SOROTANJEJAKINVESTIGASI.COM,-TANJAB BARAT – Sungai Tantang, di Desa Suban, Kecamatan Batang Asam, Kabupaten Tanjung Jabung Barat, kini bukan sekadar aliran air, melainkan saksi bisu dari kejahatan lingkungan yang kembali memantik amarah warga yang meledak-ledak.

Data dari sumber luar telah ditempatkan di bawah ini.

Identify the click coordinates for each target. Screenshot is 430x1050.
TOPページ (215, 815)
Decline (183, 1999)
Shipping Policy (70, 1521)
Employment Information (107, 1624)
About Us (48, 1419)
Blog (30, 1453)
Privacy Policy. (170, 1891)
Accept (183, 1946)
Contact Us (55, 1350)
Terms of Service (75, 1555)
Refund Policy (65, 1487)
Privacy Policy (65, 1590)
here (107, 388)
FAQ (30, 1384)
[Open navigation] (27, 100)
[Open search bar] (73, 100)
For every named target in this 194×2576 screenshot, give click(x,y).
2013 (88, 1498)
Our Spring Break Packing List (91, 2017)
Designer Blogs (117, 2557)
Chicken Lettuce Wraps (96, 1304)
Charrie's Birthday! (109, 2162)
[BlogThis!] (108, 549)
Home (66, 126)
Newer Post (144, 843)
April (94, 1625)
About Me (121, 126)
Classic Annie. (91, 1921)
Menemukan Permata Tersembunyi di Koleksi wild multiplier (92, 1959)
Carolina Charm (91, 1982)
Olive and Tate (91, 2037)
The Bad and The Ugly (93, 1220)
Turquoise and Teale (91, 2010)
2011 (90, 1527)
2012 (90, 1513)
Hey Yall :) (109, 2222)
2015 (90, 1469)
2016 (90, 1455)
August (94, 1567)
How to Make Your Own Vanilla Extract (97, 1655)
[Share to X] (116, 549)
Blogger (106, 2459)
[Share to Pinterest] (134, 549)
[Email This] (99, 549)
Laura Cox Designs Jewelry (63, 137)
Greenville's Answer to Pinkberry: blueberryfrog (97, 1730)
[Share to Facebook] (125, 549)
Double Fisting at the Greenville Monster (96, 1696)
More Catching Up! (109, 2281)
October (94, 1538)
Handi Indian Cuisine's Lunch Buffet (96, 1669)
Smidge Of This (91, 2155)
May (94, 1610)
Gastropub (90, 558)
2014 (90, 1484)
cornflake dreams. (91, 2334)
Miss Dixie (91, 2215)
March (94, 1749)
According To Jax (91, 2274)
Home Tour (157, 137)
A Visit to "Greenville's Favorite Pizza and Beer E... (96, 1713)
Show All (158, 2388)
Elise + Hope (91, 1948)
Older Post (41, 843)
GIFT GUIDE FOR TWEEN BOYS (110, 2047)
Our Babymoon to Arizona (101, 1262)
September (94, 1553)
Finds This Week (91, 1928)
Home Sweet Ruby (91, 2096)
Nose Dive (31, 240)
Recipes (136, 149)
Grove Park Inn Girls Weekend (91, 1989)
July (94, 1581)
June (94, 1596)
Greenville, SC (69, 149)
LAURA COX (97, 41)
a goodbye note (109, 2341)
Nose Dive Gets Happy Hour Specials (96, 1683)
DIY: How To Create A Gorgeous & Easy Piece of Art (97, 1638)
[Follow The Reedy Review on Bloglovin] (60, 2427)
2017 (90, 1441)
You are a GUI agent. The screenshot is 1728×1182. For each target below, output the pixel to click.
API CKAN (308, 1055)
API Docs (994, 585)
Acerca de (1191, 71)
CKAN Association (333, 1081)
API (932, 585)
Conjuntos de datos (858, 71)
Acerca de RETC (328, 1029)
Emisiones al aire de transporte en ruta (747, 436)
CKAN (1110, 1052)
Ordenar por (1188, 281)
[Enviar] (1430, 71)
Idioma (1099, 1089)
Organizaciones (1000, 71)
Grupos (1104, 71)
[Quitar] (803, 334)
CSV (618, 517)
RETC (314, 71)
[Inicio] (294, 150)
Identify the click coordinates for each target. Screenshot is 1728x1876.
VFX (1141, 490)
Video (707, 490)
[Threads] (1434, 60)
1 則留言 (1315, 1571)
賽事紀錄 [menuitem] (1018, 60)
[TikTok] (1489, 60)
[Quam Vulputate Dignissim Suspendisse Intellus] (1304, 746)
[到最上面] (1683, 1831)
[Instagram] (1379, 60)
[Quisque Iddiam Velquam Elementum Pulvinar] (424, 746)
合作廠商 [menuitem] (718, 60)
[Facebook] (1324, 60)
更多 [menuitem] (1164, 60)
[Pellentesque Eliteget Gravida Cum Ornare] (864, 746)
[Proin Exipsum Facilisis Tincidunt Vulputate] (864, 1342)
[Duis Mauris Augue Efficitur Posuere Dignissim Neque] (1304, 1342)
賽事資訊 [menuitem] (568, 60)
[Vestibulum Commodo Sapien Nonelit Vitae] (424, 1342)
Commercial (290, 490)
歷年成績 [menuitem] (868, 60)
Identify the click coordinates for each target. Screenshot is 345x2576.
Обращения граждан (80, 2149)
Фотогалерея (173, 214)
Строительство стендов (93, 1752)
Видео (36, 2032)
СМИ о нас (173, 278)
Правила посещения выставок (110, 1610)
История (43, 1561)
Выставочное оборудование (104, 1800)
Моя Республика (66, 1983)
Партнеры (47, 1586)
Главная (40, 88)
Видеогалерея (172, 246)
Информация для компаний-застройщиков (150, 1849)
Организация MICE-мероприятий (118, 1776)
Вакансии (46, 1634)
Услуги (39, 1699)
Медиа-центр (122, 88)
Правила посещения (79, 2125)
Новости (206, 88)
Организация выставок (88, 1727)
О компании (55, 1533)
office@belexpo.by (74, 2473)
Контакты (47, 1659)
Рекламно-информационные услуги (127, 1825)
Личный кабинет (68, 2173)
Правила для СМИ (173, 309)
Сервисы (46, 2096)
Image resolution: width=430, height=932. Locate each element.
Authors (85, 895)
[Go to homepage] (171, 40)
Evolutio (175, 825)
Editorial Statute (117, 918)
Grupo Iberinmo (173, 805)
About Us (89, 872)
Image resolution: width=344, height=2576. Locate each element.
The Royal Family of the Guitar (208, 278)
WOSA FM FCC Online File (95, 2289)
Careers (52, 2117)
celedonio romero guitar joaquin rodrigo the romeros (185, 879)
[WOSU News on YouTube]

Ikan-ikan mati mengapung di permukaan sungai yang selama ini menjadi sumber kehidupan masyarakat, menjadi bukti nyata kerusakan ekosistem yang sudah mencapai titik kritis dan tak bisa lagi dibiarkan berlanjut seolah tak ada yang terjadi!
Dugaan pencemaran ini langsung menunjuk jari pada aktivitas dua perusahaan yang beroperasi di wilayah setempat, yakni PT Portius dan PT P.A.J. Warga dengan tegas dan bulat menilai limbah industri dari kedua perusahaan tersebut adalah biang kerok utama yang merusak sungai yang menjadi urat nadi kehidupan mereka.
Ini bukan kejadian pertama, namun hingga kini belum ada penyelesaian yang jelas, tegas, dan memuaskan bagi masyarakat. Seolah-olah hak warga atas lingkungan yang sehat hanyalah omong kosong yang bisa diabaikan begitu saja!
Saat dikonfirmasi tim media pada Senin (2/3/2026), pihak PT P.A.J hanya memberikan pernyataan yang seolah-olah berusaha menutupi kebenaran, hanya menyatakan bahwa Dinas Lingkungan Hidup (DLH) Provinsi Jambi telah melakukan pengecekan ke lapangan dan didampingi oleh humas perusahaan.
Namun, pernyataan ini tidak menjawab pertanyaan mendasar yang terus menghantui warga. Apakah perusahaan benar-benar membuang limbah tanpa izin? Dan mengapa hal ini bisa terjadi berulang kali tanpa ada sanksi yang tegas dijatuhkan?
Apakah ada kesepakatan gelap yang membuat perusahaan merasa bebas melakukan pelanggaran?
Sementara itu, Camat Batang Asam memberikan pernyataan yang tegas dan tak bisa diganggu gugat. Tidak boleh ada toleransi sedikit pun terhadap pelanggaran lingkungan hidup.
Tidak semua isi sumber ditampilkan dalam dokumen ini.